Development of disease:
2) ORGANISMS HAVE TO ADHERE -- THEY HAVE ADHESINS

 CAPSULE -- HELPS TO ATTACH BUT ALSO IMPEDES PHAGOCYTOSIS.
    ex.:Streptococcus  pneumoniae, Klebsiella pneumoniae, Streptococcus mutans - dextran and
    tooth decay.

 FIMBRIAE (PILI) -- ARE OFTEN TISSUE SPECIFIC.  ex.: E. coli strain differences in tissue
    specificity due to different types of fimbriae - urinary tract strains differ from enteropathogenic
    strains in the type of pili they  make. Whooping cough bacterium - Bordetella pertusis attaches
    specifically to repiratory epithelium cilia.

 Neisseria gonorrhea - has pili and outer membrane proteins that allow it to stick to urethral and
    vaginal epithelium, non-ciliated fallopian tube cells, sperm cells and neutrophils; Streptococcus
    pyogenes - protein F attaches to pharyngeal epithelium, protein M attaches to keratinocytes in the
   skin both proteins are are part of the fimbriae of these organisms.

THE CELL WALLS OF SOME BACTERIA HAVE VIRULENCE PROMOTING
    PROPERTIES.   ex.: Streptococcus pyogenes - protein G binds to the back end of antibodies
    preventing their normal function - this is a CLOAKING DEVICE for the bacterial cell and it helps
    the cell avoid phagocytosis. Staphylococcus aureus has protein A - which works the same way.
    Mycobacterium tuberculosis has wax D and sulfolipids which inhibit the killing mechanisms of
    phagocytes.

The outer membrane of Gram negative organisms (endotoxin, LPS, contains lipid A). The structure
    is shed periodically but in large scale when the organism dies. Profound effect on humans: fever,
    weakness, aches, schock, hemorrhage,etc. These effects are caused by the release of interleukin
    (IL)-1 and tumor necrosic factor (TNF) by macrophages.
 

BACTERIAL ENZYMES ASSOCIATED WITH VIRULENCE - many are exoenxymes or
    secreted enzymes.

• Leukocidins -- destroy phagocytic leukocytes, which then release their own digestive enzymes onto tissues. S. aureus and S. pyogenes.
• Hemolysins -- destroy RBC'S -- S. aureus, S. pyogenes and C. perfringes
• Coagulase -- makes a fibrin clot around the organism. -- S. aureus
• Bacteria kinases -- digest fibrin clots -- streptokinase and staphylokinase. can be used therapeutically to dissolve blood clots.
• Hyaluronidase -- dissolves hyaluronic acid
• Collagenase (gelatinase) -- dissolves collagen -- C. perfringes
• Siderophores -- scavenge iron

a) BACTERIAL TOXINS -- EXOTOXINS (many are enzymes)

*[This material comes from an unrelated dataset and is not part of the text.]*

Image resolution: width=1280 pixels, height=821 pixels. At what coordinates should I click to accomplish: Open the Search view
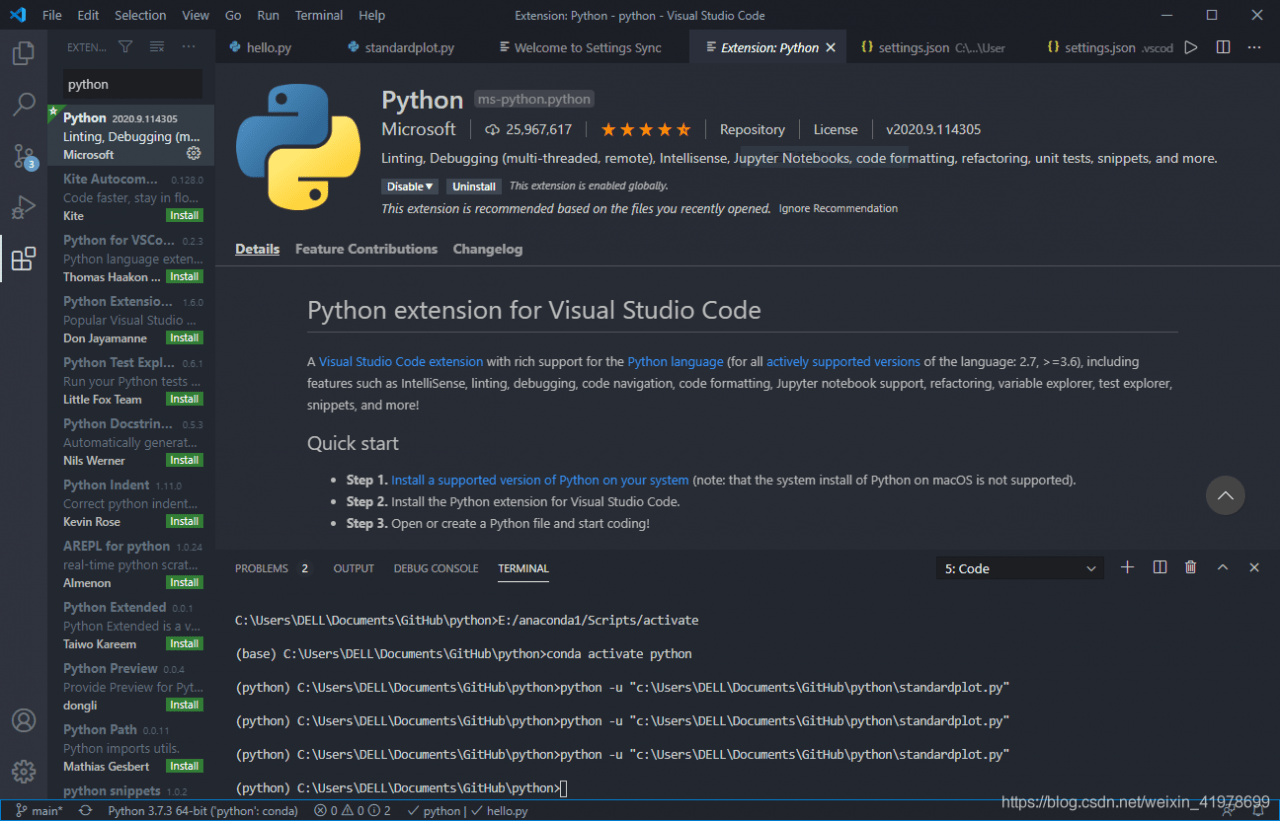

• Can be classified as CYTOTOXINS, NEUROTOXINS, ENTEROTOXINS.
• Diptheria toxin -- phage with TOX gene. Toxin inhibits protein synthesis in eukaryotic cells
• Erythrogenic toxin -- This is a SUPERANTIGEN -- host response causes fever and rash and damage to capillaries.
• Botulinum toxin -- hits the neuromuscular junction - No acetylcholine release - flaccid paralysis.
• Tetanus toxin (tetanospasm) -- hits the central nervous system - Inhibits the firing of the inhibitory motor neurons - Spastic paralysis.
• Cholera toxin (choleragen) -- Stimulates adenyl cyclase in the enterocytes - which then dump water and electrolytes into the small intestine.
• E. coli enterotoxin -- very similar to cholera toxin
• S. aureus enterotoxin -- has cholera like activity but is also a superantigen -- Activates T-cells to release a lot of interleukin-2 (IL-2) and Tumor necrosis factor (TNF).